* [Source document]
__________________________________________________
Title: TIME-DEPENDENT ALTERATION OF RELAXATION OF AORTAS FROM MARGINALLY COPPER- DEFICIENT RATS

Author
item Saari, Jack

Submitted to: Medical Science Research
Publication Type: Peer Reviewed Journal
Publication Acceptance Date: 9/20/1996
Publication Date: N/A
Citation: N/A

Interpretive Summary: Prior studies of severely copper-deficient rats have shown that the ability of their blood vessels to dilate is depressed. Such a defect could possibly lead to development of high blood pressure or altered regulation of blood flow. Because humans rarely consume such severely deficient diets, the purpose of the present study was to determine whether rats fed a less severely restricted (marginal) diet suffered the same functional consequences to their blood vessels. For up to five months rats were fed an adequate diet or a marginal diet that contained about one-sixth of their recommended copper intake. The ability of blood vessels from marginally deficient rats to dilate (to a relaxing agent, acetylcholine) was exaggerated in the first two months and depressed in the last three months of the deficiency. Rats did not develop high blood pressure. This study has 1) revealed a previously unobserved exaggerated ability to relax in short-term marginally-deficient blood vessels, 2) indicated that, given sufficient time, a marginally copper-deficient diet will produce a blood vessel defect similar to that in severely deficient rats, and 3) suggested that any tendency for impaired blood vessel activity to cause high blood pressure is compensated for by other physiological mechanisms. This information will be useful to scientists and consumers interested in trace element nutrition affecting the cardiovascular system.

Technical Abstract: Endothelium-dependent dilation was examined in aortas of rats experiencing marginal copper deficiency. Male, weanling Sprague-Dawley rats were fed diets that were copper-adequate (5 ug Cu/g diet) or marginally copper- deficient (1 ug Cu/g diet) for periods ranging from one to five months. At one month intervals, rings of thoracic aorta were isolated from six rats from each dietary group. Aortic rings were contracted with phenylephrine (3x10**-7 M) and the degree of force reduction was measured after successively increasing doses of acetylcholine (10**-9 - 10**-6 M), an endothelium-dependent vasodilator. Marginal copper deficiency was found to increase the vasodilatory response to acetylcholine at months 1 and 2 and to decrease the response at months 3-5. This phasic response reveals an early, previously unobserved defect in copper-deficient blood vessels and indicates that marginal copper deficiency, given time, produces the same result as a severe deficiency.
__________________________________________________
* [Records]
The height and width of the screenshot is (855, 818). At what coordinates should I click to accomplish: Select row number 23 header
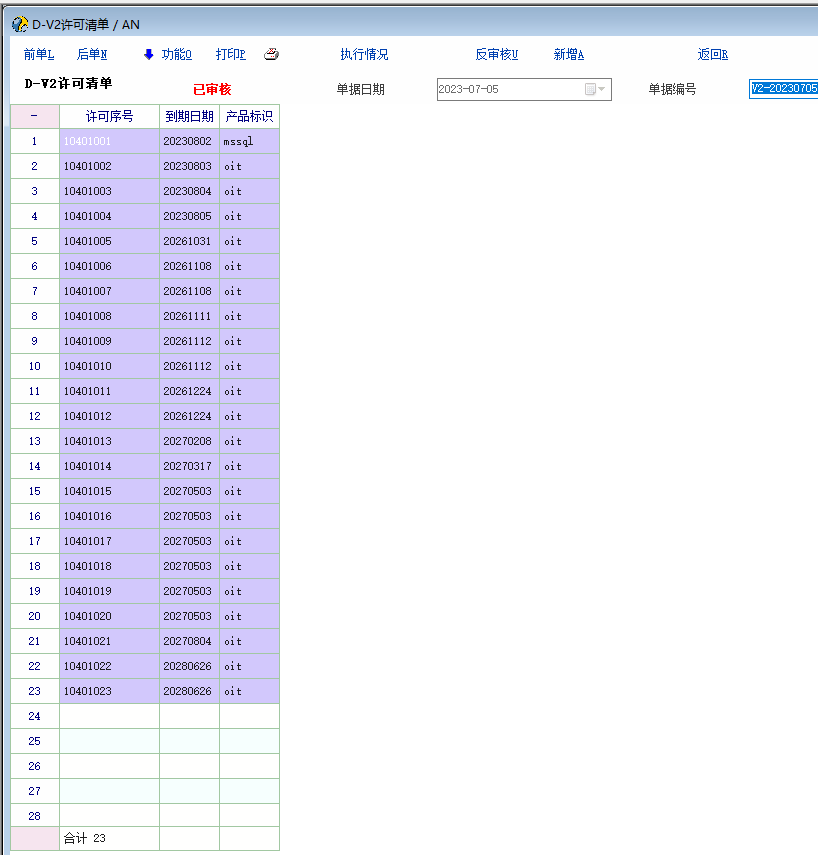(x=34, y=691)
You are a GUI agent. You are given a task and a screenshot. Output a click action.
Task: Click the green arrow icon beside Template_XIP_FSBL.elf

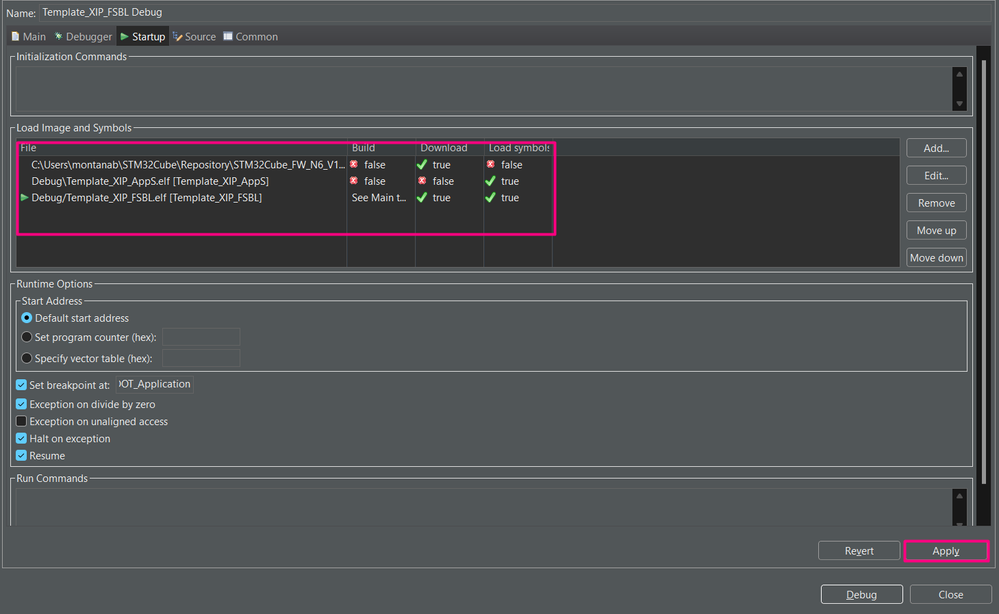24,197
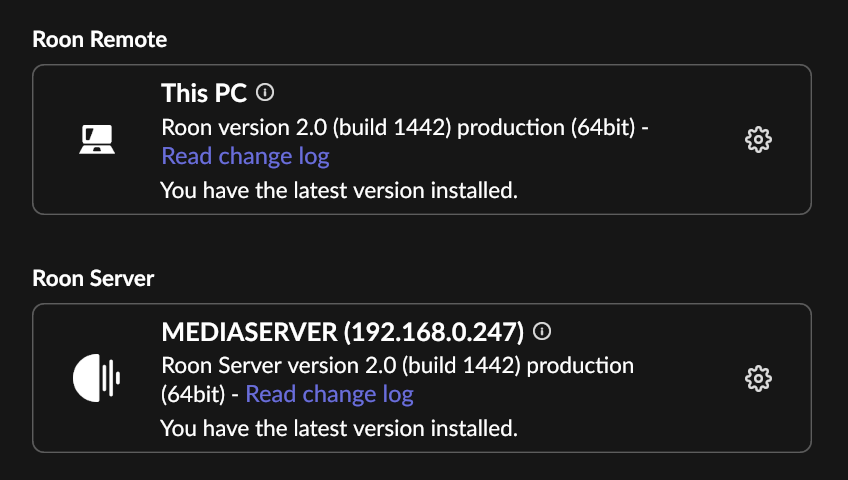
__________________________________________________
* [Exercise instructions]
Translate this sentence from the copper-deficiency study into Spanish: "For up to five months rats were fed an adequate diet or a marginal diet that contained about one-sixth of their recommended copper intake."

* [Exercise answer]
Durante un máximo de cinco meses, las ratas fueron alimentadas con una dieta adecuada o con una dieta marginal que contenía aproximadamente una sexta parte de su ingesta de cobre recomendada.